[WHAT THE TASK REQUIRES] Print the material underneath in full, keeping every line exactly as it is.

■ ■ ■ ■ ■

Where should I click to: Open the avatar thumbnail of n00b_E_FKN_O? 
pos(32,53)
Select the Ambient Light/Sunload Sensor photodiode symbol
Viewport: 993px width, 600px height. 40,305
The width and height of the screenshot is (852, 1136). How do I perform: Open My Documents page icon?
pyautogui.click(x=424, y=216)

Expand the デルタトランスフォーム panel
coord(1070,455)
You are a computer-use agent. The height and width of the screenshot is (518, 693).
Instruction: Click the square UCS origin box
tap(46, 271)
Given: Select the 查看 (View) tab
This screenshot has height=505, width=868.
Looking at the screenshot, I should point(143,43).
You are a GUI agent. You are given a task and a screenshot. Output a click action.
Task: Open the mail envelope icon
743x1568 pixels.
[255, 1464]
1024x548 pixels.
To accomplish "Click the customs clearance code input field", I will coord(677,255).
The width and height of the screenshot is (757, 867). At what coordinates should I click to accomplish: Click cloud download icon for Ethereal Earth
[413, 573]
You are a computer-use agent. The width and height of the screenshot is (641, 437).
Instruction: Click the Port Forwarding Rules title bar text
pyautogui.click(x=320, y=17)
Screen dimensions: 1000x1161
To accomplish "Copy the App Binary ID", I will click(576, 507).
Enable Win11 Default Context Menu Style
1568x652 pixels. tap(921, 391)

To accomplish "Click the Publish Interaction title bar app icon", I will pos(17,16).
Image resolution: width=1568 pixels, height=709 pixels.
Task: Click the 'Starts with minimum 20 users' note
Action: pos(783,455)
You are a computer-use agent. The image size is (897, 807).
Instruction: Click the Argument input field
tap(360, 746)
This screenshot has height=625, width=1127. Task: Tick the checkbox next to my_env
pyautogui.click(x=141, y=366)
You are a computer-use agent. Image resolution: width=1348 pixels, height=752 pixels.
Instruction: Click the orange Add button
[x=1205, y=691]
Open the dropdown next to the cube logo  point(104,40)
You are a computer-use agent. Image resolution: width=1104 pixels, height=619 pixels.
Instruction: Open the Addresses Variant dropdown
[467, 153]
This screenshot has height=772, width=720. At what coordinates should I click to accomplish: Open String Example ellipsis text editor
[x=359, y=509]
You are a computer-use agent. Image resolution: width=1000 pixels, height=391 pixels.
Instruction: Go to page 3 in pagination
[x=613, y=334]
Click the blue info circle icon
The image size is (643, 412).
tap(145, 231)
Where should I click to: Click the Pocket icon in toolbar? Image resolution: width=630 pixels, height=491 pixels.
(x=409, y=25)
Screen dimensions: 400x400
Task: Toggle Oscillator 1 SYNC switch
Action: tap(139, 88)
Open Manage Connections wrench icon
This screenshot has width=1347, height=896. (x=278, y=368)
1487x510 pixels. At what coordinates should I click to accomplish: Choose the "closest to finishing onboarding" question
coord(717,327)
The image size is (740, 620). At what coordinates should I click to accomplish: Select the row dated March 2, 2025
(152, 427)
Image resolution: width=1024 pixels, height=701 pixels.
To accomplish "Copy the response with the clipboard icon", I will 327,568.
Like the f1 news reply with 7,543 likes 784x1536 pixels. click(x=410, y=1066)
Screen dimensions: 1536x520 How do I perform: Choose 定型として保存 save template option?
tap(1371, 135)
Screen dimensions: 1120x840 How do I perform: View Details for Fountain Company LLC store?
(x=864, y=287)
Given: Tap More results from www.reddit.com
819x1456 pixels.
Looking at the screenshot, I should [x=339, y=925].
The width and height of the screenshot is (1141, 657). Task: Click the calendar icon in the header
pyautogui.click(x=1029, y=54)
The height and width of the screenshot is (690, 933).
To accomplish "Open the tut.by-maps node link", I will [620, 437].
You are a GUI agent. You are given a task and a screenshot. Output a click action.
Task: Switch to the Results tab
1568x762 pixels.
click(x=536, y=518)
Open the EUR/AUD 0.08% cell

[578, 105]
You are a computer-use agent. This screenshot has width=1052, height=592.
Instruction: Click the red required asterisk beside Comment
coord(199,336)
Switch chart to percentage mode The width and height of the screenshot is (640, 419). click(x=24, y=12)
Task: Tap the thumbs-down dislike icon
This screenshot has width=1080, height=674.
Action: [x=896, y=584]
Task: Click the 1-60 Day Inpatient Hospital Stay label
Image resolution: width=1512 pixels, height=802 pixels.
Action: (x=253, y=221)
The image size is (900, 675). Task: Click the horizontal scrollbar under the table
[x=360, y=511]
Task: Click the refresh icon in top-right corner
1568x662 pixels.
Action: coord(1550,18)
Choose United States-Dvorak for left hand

■ ■ ■ ■ ■

[ANSWER]
Where should I click to: Open the avatar thumbnail of n00b_E_FKN_O? 
pos(32,53)
Select the Ambient Light/Sunload Sensor photodiode symbol
Viewport: 993px width, 600px height. 40,305
The width and height of the screenshot is (852, 1136). How do I perform: Open My Documents page icon?
pyautogui.click(x=424, y=216)

Expand the デルタトランスフォーム panel
coord(1070,455)
You are a computer-use agent. The height and width of the screenshot is (518, 693).
Instruction: Click the square UCS origin box
tap(46, 271)
Given: Select the 查看 (View) tab
This screenshot has height=505, width=868.
Looking at the screenshot, I should point(143,43).
You are a GUI agent. You are given a task and a screenshot. Output a click action.
Task: Open the mail envelope icon
743x1568 pixels.
[255, 1464]
1024x548 pixels.
To accomplish "Click the customs clearance code input field", I will coord(677,255).
The width and height of the screenshot is (757, 867). At what coordinates should I click to accomplish: Click cloud download icon for Ethereal Earth
[413, 573]
You are a computer-use agent. The width and height of the screenshot is (641, 437).
Instruction: Click the Port Forwarding Rules title bar text
pyautogui.click(x=320, y=17)
Screen dimensions: 1000x1161
To accomplish "Copy the App Binary ID", I will click(576, 507).
Enable Win11 Default Context Menu Style
1568x652 pixels. tap(921, 391)

To accomplish "Click the Publish Interaction title bar app icon", I will pos(17,16).
Image resolution: width=1568 pixels, height=709 pixels.
Task: Click the 'Starts with minimum 20 users' note
Action: pos(783,455)
You are a computer-use agent. The image size is (897, 807).
Instruction: Click the Argument input field
tap(360, 746)
This screenshot has height=625, width=1127. Task: Tick the checkbox next to my_env
pyautogui.click(x=141, y=366)
You are a computer-use agent. Image resolution: width=1348 pixels, height=752 pixels.
Instruction: Click the orange Add button
[x=1205, y=691]
Open the dropdown next to the cube logo  point(104,40)
You are a computer-use agent. Image resolution: width=1104 pixels, height=619 pixels.
Instruction: Open the Addresses Variant dropdown
[467, 153]
This screenshot has height=772, width=720. At what coordinates should I click to accomplish: Open String Example ellipsis text editor
[x=359, y=509]
You are a computer-use agent. Image resolution: width=1000 pixels, height=391 pixels.
Instruction: Go to page 3 in pagination
[x=613, y=334]
Click the blue info circle icon
The image size is (643, 412).
tap(145, 231)
Where should I click to: Click the Pocket icon in toolbar? Image resolution: width=630 pixels, height=491 pixels.
(x=409, y=25)
Screen dimensions: 400x400
Task: Toggle Oscillator 1 SYNC switch
Action: tap(139, 88)
Open Manage Connections wrench icon
This screenshot has width=1347, height=896. (x=278, y=368)
1487x510 pixels. At what coordinates should I click to accomplish: Choose the "closest to finishing onboarding" question
coord(717,327)
The image size is (740, 620). At what coordinates should I click to accomplish: Select the row dated March 2, 2025
(152, 427)
Image resolution: width=1024 pixels, height=701 pixels.
To accomplish "Copy the response with the clipboard icon", I will 327,568.
Like the f1 news reply with 7,543 likes 784x1536 pixels. click(x=410, y=1066)
Screen dimensions: 1536x520 How do I perform: Choose 定型として保存 save template option?
tap(1371, 135)
Screen dimensions: 1120x840 How do I perform: View Details for Fountain Company LLC store?
(x=864, y=287)
Given: Tap More results from www.reddit.com
819x1456 pixels.
Looking at the screenshot, I should [x=339, y=925].
The width and height of the screenshot is (1141, 657). Task: Click the calendar icon in the header
pyautogui.click(x=1029, y=54)
The height and width of the screenshot is (690, 933).
To accomplish "Open the tut.by-maps node link", I will [620, 437].
You are a GUI agent. You are given a task and a screenshot. Output a click action.
Task: Switch to the Results tab
1568x762 pixels.
click(x=536, y=518)
Open the EUR/AUD 0.08% cell

[578, 105]
You are a computer-use agent. This screenshot has width=1052, height=592.
Instruction: Click the red required asterisk beside Comment
coord(199,336)
Switch chart to percentage mode The width and height of the screenshot is (640, 419). click(x=24, y=12)
Task: Tap the thumbs-down dislike icon
This screenshot has width=1080, height=674.
Action: [x=896, y=584]
Task: Click the 1-60 Day Inpatient Hospital Stay label
Image resolution: width=1512 pixels, height=802 pixels.
Action: (x=253, y=221)
The image size is (900, 675). Task: Click the horizontal scrollbar under the table
[x=360, y=511]
Task: Click the refresh icon in top-right corner
1568x662 pixels.
Action: coord(1550,18)
Choose United States-Dvorak for left hand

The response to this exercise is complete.